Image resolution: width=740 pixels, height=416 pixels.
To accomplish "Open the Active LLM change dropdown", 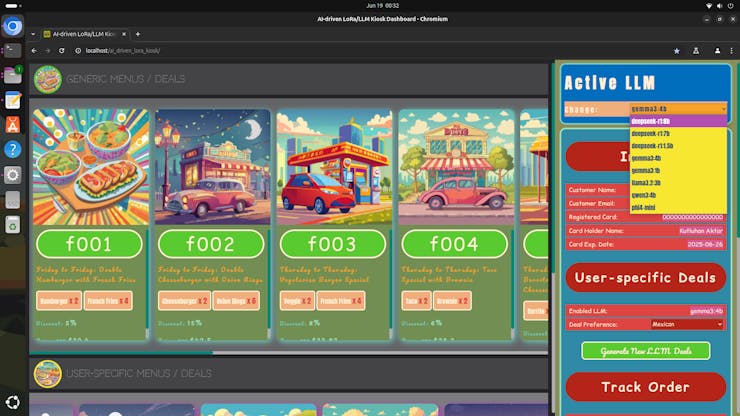I will point(678,108).
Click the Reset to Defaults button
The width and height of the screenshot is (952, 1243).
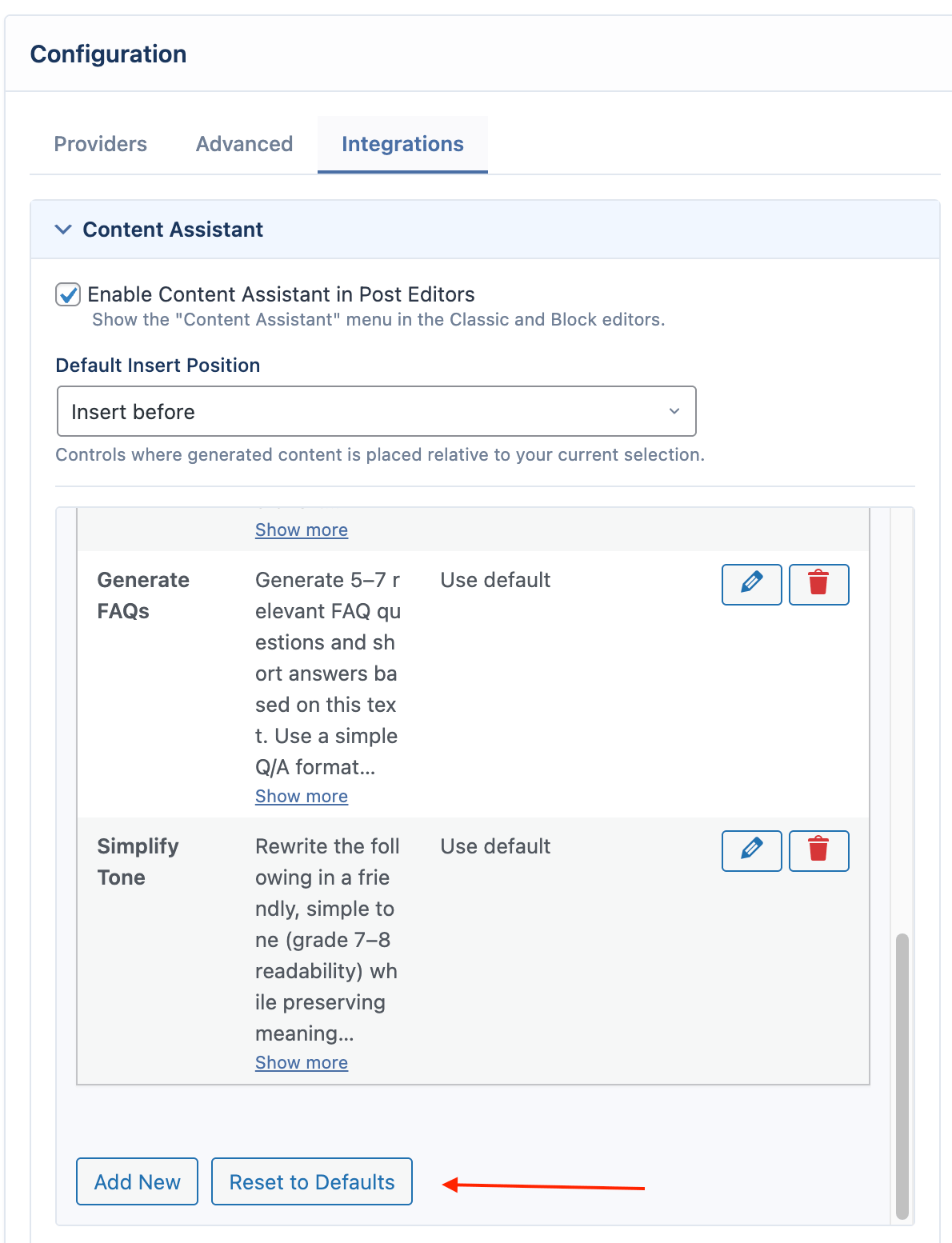[312, 1181]
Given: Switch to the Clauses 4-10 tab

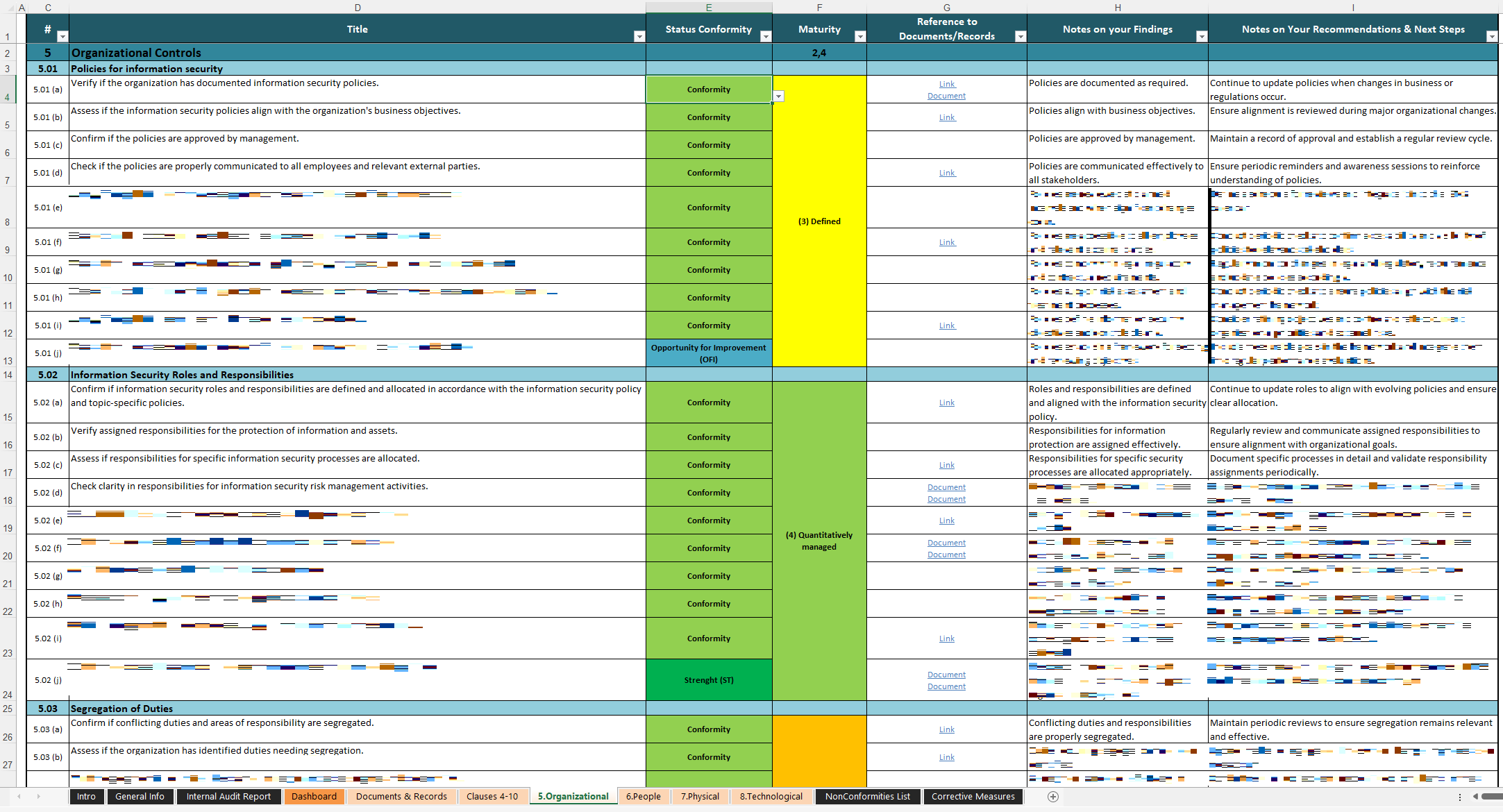Looking at the screenshot, I should tap(493, 797).
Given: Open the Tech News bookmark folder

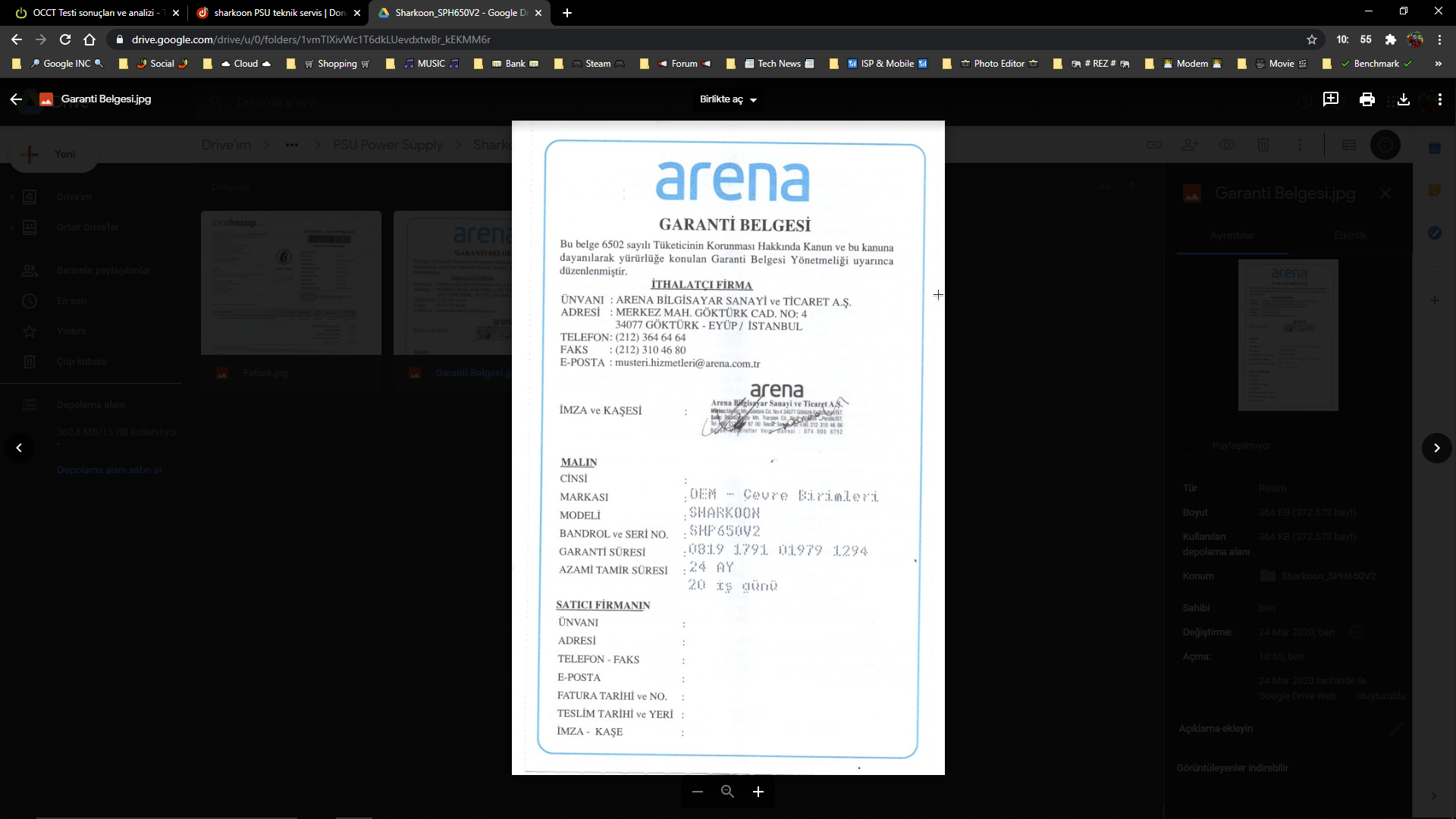Looking at the screenshot, I should (778, 64).
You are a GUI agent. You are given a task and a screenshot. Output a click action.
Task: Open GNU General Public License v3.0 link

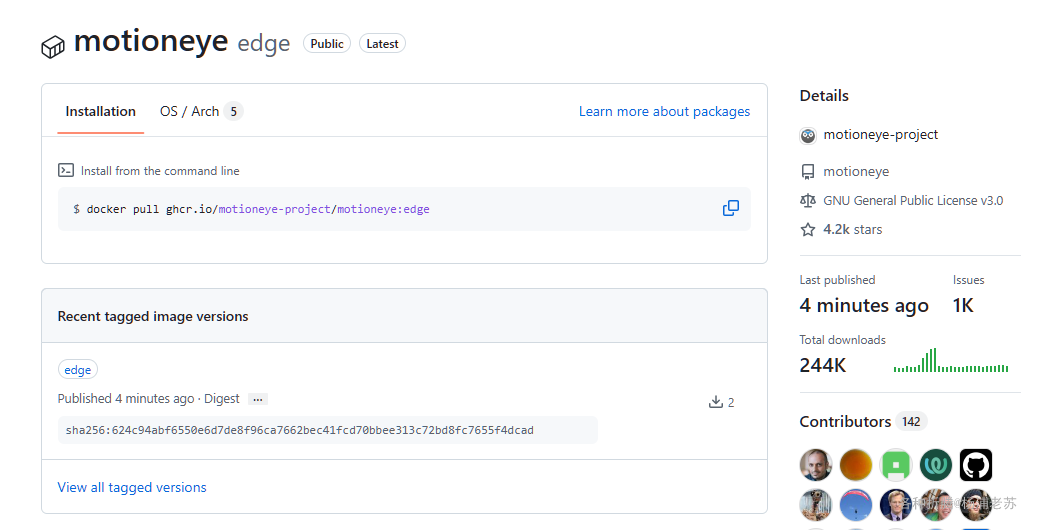[x=913, y=200]
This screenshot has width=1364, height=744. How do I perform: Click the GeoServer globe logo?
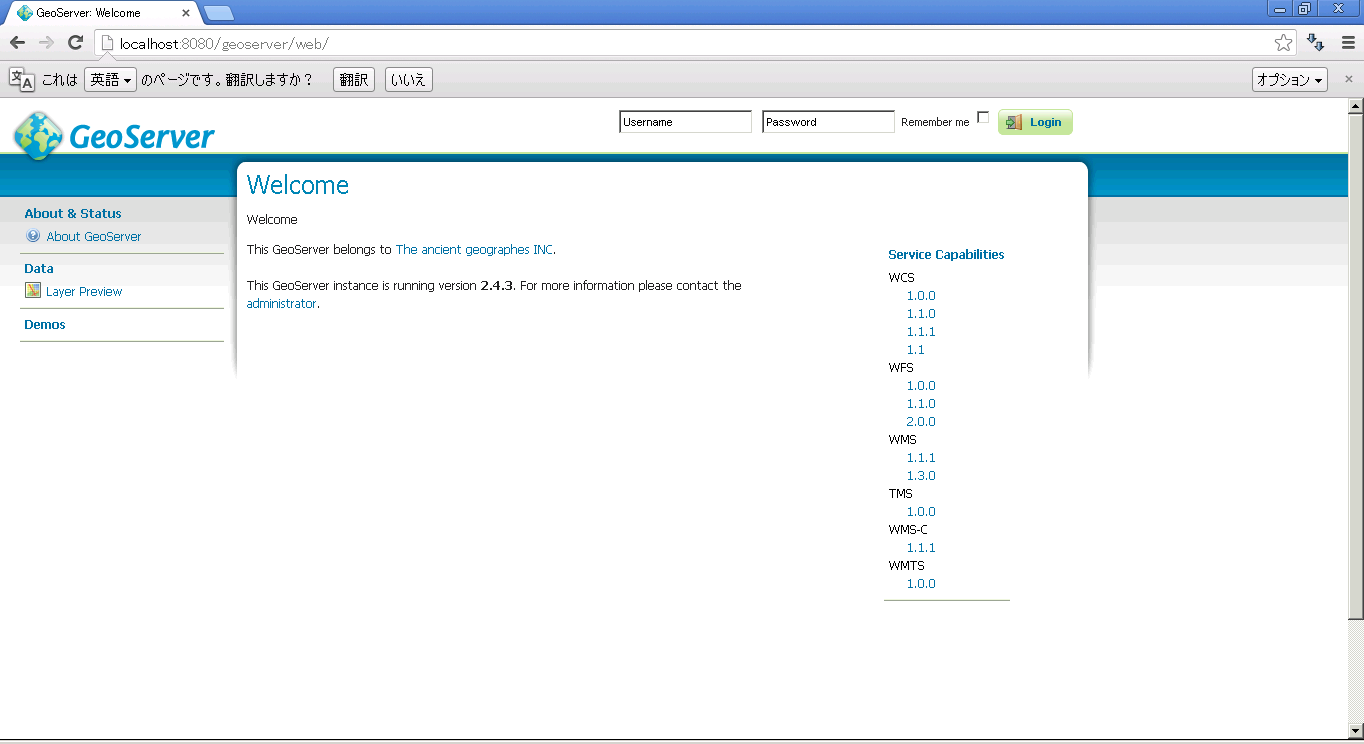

....................

■ **Task goal**:
Rewrite the material from the line that has "Click the Reset to Defaults button" through the line that has "[x=913, y=200]", swapping "Open" for "Launch" and keeping everything else the same. Leave the pictures out.

■ **Solution to this problem**:
Click the Reset to Defaults button
The width and height of the screenshot is (952, 1243).
[312, 1181]
Given: Switch to the Clauses 4-10 tab

Looking at the screenshot, I should tap(493, 797).
Given: Launch the Tech News bookmark folder

Looking at the screenshot, I should (778, 64).
You are a GUI agent. You are given a task and a screenshot. Output a click action.
Task: Launch GNU General Public License v3.0 link

[x=913, y=200]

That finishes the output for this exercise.